**Problem**
Rewrite the material below, swapping every "GUI agent" for "screen assistant" and leaving everything else as it is.

Items from a data source
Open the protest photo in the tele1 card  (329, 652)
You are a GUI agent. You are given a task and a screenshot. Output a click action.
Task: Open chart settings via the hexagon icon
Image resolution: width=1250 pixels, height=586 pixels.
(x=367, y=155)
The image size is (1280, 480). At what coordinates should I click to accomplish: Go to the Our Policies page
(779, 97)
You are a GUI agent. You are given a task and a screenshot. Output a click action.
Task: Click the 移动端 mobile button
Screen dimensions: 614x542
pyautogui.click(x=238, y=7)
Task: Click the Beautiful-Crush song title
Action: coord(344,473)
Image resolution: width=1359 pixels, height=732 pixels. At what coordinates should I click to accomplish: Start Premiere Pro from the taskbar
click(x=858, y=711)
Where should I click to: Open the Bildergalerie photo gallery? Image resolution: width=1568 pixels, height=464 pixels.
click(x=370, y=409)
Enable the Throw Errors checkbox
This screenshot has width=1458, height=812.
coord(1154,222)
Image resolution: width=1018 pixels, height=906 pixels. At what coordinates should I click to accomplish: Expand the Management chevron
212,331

**Task answer**
Open the protest photo in the tele1 card  (329, 652)
You are a screen assistant. You are given a task and a screenshot. Output a click action.
Task: Open chart settings via the hexagon icon
Image resolution: width=1250 pixels, height=586 pixels.
(x=367, y=155)
The image size is (1280, 480). At what coordinates should I click to accomplish: Go to the Our Policies page
(779, 97)
You are a screen assistant. You are given a task and a screenshot. Output a click action.
Task: Click the 移动端 mobile button
Screen dimensions: 614x542
pyautogui.click(x=238, y=7)
Task: Click the Beautiful-Crush song title
Action: coord(344,473)
Image resolution: width=1359 pixels, height=732 pixels. At what coordinates should I click to accomplish: Start Premiere Pro from the taskbar
click(x=858, y=711)
Where should I click to: Open the Bildergalerie photo gallery? Image resolution: width=1568 pixels, height=464 pixels.
click(x=370, y=409)
Enable the Throw Errors checkbox
This screenshot has width=1458, height=812.
coord(1154,222)
Image resolution: width=1018 pixels, height=906 pixels. At what coordinates should I click to accomplish: Expand the Management chevron
212,331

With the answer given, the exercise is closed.